Print, without any change, the records from the line that contains "OK (538, 1202)" through the last line of the records, with both of those lines included.

______

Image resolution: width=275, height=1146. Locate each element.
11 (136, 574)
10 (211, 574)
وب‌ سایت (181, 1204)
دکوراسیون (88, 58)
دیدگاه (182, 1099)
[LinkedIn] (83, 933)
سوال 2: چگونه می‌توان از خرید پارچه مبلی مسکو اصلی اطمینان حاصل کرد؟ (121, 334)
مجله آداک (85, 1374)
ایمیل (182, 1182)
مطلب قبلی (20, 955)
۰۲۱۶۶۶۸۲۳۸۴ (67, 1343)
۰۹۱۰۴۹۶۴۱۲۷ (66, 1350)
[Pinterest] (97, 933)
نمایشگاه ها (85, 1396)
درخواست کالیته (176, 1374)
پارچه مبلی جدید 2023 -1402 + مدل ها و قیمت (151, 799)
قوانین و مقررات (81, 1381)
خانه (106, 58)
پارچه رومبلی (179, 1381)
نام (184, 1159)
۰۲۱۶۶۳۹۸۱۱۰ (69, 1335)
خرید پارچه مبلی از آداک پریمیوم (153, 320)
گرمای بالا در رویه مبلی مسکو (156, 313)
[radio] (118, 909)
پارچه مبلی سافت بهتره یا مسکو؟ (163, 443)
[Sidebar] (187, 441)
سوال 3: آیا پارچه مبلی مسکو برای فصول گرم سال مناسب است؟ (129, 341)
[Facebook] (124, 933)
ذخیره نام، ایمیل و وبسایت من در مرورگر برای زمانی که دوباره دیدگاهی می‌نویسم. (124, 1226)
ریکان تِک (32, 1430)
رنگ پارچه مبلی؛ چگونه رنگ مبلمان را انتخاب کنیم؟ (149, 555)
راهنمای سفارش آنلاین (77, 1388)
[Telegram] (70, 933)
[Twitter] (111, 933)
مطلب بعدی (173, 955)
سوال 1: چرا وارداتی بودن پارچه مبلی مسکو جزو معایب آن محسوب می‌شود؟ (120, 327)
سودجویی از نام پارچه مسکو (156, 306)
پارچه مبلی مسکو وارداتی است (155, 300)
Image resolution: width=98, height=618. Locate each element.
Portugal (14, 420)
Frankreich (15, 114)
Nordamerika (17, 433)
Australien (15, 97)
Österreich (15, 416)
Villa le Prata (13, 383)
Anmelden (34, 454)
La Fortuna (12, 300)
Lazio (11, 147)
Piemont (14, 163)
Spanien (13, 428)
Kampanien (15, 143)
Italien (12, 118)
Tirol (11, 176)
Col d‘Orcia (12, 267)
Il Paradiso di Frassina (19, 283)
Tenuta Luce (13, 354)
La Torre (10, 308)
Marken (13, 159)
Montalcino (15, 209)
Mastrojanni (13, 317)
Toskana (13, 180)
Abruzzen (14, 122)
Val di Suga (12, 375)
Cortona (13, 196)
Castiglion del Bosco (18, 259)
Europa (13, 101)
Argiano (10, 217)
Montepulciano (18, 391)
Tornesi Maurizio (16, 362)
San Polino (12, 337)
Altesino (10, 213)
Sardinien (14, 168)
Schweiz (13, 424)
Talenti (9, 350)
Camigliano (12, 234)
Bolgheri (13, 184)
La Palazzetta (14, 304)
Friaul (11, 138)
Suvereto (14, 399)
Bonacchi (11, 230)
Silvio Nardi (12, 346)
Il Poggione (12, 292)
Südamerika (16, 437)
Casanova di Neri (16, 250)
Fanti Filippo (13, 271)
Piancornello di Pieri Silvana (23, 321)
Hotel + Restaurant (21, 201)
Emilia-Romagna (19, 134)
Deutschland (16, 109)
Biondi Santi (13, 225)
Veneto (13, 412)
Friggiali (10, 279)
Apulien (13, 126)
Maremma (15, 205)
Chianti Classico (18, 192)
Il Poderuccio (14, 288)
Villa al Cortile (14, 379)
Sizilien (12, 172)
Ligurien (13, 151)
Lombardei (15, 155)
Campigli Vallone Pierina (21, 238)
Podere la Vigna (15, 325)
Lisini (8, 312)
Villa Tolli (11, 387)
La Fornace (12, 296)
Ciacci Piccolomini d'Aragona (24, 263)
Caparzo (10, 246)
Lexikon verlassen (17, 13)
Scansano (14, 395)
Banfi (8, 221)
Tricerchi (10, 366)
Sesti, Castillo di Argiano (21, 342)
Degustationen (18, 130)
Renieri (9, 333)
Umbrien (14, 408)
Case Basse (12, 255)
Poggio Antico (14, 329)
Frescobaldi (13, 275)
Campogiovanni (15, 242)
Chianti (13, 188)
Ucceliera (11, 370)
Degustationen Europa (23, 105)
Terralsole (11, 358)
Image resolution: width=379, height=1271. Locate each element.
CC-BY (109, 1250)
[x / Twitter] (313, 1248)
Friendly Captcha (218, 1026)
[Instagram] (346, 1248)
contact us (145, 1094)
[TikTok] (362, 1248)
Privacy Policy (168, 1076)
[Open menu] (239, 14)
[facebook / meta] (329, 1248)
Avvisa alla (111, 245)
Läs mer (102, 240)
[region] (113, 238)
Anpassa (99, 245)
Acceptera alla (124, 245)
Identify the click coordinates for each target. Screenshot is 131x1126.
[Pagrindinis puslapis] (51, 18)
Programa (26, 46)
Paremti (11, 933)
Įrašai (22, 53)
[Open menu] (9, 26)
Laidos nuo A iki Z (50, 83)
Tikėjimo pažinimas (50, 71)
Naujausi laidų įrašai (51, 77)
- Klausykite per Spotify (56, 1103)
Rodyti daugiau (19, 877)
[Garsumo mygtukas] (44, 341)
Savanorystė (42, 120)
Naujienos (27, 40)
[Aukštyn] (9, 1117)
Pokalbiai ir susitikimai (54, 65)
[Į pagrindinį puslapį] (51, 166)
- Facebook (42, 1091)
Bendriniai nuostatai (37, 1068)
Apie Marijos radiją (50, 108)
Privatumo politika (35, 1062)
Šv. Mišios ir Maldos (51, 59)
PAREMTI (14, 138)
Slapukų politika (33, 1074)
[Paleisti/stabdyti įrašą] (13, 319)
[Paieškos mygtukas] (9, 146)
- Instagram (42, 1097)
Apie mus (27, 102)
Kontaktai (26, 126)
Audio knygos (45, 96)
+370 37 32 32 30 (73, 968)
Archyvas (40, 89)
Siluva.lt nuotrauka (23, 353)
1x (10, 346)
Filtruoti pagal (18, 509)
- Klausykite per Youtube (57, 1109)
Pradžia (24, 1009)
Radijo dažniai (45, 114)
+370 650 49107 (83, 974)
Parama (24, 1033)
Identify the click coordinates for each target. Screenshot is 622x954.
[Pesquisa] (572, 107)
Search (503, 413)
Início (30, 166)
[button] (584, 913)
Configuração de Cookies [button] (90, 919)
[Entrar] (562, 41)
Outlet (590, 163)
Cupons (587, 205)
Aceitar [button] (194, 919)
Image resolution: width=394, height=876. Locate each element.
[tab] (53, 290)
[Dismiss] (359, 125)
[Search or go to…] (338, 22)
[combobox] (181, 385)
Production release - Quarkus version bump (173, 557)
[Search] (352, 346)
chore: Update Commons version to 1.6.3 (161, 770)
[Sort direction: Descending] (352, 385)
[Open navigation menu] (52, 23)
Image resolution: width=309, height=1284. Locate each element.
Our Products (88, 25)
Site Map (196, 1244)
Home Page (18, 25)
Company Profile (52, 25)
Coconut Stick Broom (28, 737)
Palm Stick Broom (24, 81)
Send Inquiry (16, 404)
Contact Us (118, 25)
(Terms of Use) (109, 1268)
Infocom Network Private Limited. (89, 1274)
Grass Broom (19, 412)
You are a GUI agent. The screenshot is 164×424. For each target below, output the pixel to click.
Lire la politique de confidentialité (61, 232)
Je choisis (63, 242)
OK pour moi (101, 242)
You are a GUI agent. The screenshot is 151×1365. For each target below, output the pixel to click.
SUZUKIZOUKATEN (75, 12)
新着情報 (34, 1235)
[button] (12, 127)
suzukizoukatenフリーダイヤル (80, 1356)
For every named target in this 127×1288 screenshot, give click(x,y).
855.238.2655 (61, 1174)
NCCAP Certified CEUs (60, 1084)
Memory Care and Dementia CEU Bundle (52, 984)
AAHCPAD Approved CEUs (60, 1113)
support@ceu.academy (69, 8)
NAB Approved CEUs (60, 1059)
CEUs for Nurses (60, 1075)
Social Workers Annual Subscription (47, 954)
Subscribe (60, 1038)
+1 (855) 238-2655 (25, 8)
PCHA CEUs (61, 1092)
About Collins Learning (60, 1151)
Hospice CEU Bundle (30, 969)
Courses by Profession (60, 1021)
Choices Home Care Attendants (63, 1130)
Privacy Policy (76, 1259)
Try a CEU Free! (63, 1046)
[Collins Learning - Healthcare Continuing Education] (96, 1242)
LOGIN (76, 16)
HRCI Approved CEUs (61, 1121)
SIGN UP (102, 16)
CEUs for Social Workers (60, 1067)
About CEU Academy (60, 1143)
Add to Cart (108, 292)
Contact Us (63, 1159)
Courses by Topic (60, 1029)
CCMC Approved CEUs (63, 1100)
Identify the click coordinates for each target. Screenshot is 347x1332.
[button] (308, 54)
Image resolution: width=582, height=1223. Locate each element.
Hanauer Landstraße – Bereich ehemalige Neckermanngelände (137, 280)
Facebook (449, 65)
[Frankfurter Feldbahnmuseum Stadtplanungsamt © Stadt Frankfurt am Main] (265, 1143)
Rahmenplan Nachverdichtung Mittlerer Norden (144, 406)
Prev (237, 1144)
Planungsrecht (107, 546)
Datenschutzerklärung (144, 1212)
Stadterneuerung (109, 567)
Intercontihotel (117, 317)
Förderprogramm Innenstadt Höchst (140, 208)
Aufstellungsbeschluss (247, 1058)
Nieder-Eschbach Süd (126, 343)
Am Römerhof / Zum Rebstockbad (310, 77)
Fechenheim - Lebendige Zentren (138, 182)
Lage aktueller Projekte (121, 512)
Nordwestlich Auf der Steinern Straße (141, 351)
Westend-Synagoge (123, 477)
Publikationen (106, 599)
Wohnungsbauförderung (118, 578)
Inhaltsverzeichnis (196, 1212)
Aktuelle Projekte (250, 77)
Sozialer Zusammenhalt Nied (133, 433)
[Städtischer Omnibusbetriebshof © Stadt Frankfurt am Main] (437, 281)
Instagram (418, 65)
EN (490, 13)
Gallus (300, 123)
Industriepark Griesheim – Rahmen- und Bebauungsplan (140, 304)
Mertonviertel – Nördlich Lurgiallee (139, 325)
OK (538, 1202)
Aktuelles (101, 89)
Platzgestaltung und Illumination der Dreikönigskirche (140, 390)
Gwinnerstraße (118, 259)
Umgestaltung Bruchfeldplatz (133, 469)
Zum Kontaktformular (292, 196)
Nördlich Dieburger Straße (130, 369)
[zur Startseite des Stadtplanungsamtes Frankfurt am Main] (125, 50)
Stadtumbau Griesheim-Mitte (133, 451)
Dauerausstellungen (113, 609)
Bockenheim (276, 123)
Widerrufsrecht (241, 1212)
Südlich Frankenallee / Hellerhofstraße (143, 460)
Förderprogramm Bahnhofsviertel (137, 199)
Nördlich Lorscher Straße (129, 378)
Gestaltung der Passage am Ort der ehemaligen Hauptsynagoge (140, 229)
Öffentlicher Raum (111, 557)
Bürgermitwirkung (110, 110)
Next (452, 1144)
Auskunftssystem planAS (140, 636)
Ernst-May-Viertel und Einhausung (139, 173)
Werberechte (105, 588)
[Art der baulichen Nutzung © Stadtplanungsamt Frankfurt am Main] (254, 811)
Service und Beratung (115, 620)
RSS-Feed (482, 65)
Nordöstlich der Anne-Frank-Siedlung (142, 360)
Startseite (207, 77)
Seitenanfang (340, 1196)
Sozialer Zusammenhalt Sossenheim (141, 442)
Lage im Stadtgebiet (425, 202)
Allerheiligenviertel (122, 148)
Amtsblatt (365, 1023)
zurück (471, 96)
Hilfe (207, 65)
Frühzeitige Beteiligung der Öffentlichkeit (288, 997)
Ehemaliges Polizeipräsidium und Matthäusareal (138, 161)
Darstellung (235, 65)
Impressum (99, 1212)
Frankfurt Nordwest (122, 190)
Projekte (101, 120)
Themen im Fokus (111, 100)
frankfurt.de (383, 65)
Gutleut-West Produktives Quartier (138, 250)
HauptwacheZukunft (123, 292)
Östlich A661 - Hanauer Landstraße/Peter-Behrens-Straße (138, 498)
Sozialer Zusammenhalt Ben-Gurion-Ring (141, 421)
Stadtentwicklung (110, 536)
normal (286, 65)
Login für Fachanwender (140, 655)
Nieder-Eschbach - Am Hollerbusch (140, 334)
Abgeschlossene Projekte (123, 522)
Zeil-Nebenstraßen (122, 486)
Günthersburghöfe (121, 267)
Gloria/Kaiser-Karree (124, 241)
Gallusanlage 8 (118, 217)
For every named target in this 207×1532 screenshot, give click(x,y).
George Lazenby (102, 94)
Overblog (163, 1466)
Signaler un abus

______

Reply
OK (538, 1202)
Aktuelles (101, 89)
Platzgestaltung und Illumination der Dreikönigskirche (140, 390)
Gwinnerstraße (118, 259)
Umgestaltung Bruchfeldplatz (133, 469)
Zum Kontaktformular (292, 196)
Nördlich Dieburger Straße (130, 369)
[zur Startseite des Stadtplanungsamtes Frankfurt am Main] (125, 50)
Stadtumbau Griesheim-Mitte (133, 451)
Dauerausstellungen (113, 609)
Bockenheim (276, 123)
Widerrufsrecht (241, 1212)
Südlich Frankenallee / Hellerhofstraße (143, 460)
Förderprogramm Bahnhofsviertel (137, 199)
Nördlich Lorscher Straße (129, 378)
Gestaltung der Passage am Ort der ehemaligen Hauptsynagoge (140, 229)
Öffentlicher Raum (111, 557)
Bürgermitwirkung (110, 110)
Next (452, 1144)
Auskunftssystem planAS (140, 636)
Ernst-May-Viertel und Einhausung (139, 173)
Werberechte (105, 588)
[Art der baulichen Nutzung © Stadtplanungsamt Frankfurt am Main] (254, 811)
Service und Beratung (115, 620)
RSS-Feed (482, 65)
Nordöstlich der Anne-Frank-Siedlung (142, 360)
Startseite (207, 77)
Seitenanfang (340, 1196)
Sozialer Zusammenhalt Sossenheim (141, 442)
Lage im Stadtgebiet (425, 202)
Allerheiligenviertel (122, 148)
Amtsblatt (365, 1023)
zurück (471, 96)
Hilfe (207, 65)
Frühzeitige Beteiligung der Öffentlichkeit (288, 997)
Ehemaliges Polizeipräsidium und Matthäusareal (138, 161)
Darstellung (235, 65)
Impressum (99, 1212)
Frankfurt Nordwest (122, 190)
Projekte (101, 120)
Themen im Fokus (111, 100)
frankfurt.de (383, 65)
Gutleut-West Produktives Quartier (138, 250)
HauptwacheZukunft (123, 292)
Östlich A661 - Hanauer Landstraße/Peter-Behrens-Straße (138, 498)
Sozialer Zusammenhalt Ben-Gurion-Ring (141, 421)
Stadtentwicklung (110, 536)
normal (286, 65)
Login für Fachanwender (140, 655)
Nieder-Eschbach - Am Hollerbusch (140, 334)
Abgeschlossene Projekte (123, 522)
Zeil-Nebenstraßen (122, 486)
Günthersburghöfe (121, 267)
Gloria/Kaiser-Karree (124, 241)
Gallusanlage 8 (118, 217)
For every named target in this 207×1532 screenshot, give click(x,y).
George Lazenby (102, 94)
Overblog (163, 1466)
Signaler un abus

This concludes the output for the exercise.